Clinton gains support of key union for White House run
The fact is that Wall Street’s support for Clinton has little to nothing to do with her response to the attacks. “I saw that a few divisiveness could occur within the ranks with an endorsement one way or another”, said Betty Holladay, a 503 board member who proposed the resolution. According to CRP data, Clinton in 2000 was, out of all U.S. Senate candidates that year, the No. 2 recipient of campaign cash from employees of hedge funds, the third-largest from employees of private equity firms, the fourth-largest from employees of commercial banks and the sixth-largest from employees of mortgage bankers and brokers. “I don’t believe that the people watching were applauding the notion that Secretary Clinton was pumping up the smoke screen and wrapping herself in the tragedy of 9/11”, O’Malley told CNN’s Alisyn Camerota.
“We were attacked in downtown Manhattan where Wall Street is”. “I did spend a whole lot of time and effort helping them rebuild”. “And places like Seattle, like Los Angeles, like NY City, they can go higher”, she added.
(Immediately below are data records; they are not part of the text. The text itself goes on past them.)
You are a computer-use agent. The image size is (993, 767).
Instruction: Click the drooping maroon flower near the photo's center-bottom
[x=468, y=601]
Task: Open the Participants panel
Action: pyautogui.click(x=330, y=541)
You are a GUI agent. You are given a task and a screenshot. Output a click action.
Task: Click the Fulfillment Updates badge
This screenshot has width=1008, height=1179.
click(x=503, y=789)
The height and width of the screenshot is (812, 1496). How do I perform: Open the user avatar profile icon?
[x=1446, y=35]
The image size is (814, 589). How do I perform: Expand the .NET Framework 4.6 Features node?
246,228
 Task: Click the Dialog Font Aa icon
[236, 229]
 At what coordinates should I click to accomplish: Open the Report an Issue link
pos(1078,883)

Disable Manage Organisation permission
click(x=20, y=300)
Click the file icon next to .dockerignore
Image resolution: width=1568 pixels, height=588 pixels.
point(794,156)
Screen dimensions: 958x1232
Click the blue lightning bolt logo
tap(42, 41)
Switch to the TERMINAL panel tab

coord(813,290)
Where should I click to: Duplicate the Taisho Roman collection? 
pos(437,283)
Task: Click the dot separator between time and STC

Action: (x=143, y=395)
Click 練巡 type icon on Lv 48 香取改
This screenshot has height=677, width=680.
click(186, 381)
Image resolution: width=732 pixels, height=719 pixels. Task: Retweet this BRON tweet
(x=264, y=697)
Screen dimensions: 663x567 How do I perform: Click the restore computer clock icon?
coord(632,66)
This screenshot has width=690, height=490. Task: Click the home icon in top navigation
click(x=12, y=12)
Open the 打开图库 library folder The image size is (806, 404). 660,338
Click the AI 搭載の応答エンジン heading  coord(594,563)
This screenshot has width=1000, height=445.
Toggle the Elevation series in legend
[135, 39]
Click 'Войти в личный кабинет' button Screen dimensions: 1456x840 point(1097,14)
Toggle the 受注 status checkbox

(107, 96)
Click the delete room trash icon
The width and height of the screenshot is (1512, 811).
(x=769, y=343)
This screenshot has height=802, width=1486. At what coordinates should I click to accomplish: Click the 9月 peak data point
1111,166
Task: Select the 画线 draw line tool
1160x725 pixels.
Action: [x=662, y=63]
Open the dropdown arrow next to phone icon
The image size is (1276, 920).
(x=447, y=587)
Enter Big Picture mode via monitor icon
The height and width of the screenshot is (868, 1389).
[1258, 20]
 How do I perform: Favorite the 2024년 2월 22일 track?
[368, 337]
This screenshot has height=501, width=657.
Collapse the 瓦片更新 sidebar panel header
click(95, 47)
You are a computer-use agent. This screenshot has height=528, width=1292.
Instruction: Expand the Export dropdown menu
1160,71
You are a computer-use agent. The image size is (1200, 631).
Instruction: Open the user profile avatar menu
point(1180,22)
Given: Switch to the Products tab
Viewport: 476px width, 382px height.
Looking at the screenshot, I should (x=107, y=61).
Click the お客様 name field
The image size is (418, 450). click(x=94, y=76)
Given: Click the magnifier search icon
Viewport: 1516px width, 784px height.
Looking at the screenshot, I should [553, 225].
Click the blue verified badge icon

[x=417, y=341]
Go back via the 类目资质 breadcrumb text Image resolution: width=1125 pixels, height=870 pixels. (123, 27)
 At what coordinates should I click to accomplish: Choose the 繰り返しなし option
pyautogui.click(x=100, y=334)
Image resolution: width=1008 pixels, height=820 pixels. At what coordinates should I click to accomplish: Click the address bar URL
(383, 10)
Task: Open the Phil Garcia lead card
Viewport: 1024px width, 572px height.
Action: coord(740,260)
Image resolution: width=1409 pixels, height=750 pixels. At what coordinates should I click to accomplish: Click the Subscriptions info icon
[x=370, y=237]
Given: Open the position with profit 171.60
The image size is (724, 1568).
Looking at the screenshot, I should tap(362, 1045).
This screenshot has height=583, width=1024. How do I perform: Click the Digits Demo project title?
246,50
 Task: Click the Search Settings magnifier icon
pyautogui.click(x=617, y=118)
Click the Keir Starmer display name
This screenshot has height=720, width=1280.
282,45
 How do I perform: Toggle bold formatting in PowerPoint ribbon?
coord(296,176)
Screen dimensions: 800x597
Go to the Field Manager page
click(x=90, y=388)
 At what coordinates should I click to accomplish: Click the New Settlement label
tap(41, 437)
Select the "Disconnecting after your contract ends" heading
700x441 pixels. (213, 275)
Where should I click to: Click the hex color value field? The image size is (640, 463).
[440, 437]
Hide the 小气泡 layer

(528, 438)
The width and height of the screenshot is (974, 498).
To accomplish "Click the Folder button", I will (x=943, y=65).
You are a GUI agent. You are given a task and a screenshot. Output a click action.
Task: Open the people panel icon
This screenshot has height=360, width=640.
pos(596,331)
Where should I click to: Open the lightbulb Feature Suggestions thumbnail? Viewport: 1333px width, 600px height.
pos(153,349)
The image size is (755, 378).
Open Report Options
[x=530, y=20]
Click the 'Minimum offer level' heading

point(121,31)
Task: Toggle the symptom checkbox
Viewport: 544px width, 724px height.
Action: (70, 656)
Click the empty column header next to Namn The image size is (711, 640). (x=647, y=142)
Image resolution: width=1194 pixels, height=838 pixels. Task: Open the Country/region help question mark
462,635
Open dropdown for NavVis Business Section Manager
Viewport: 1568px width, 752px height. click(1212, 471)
The DSCC ended up directing nearly $7 million to the Democratic Committee of NY State in the 2000 election. Understandably, that money has raised questions about Clinton’s pledge to regulate America’s financial industry.
As Ben White has found in those same conversations with Democrats on Wall Street, they are completely unfazed by a Clinton candidacy, calling her leftward shift on economic issues “just politics” and “a Rorschach test for how politically sophisticated people are”. “Each day that ISIS exists, it gains new energy and more recruits around the world”, ex-Florida Gov. Bush said on NBC’s “Meet the Press”.
For weeks, the independent senator’s campaign has promised that he would explain democratic socialism, which he has said many times on the campaign trail is his ideology.
Another campaign spokeswoman, Jennifer Palmieri, came to the defense of the comments and Clinton’s record on Wall Street, telling Bloomberg, “There are times when she’s worked very productively with Wall Street, and 9/11 is an example of that”.
The former Maryland governor, O’Malley, and former secretary of state, Clinton, spoke inside of an agricultural showroom at Iowa State Sunday afternoon.
She said the recent unrest in Libya and other parts of the Middle East was symptomatic of an “arc of instability from North Africa to Afghanistan”. “She’s the only one of them three of us that is opposed to modern version of Glass-Steagall so that we separate speculative banking from traditional banking that all of us ensure”. It was repealed under President Bill Clinton’s administration, but Clinton has not called for its reinstatement.
But Clinton and her advisers argue that Glass-Steagall would not have prevented the failure of large financial institutions, such as investment bank Lehman Brothers and insurer AIG, during the Great Recession.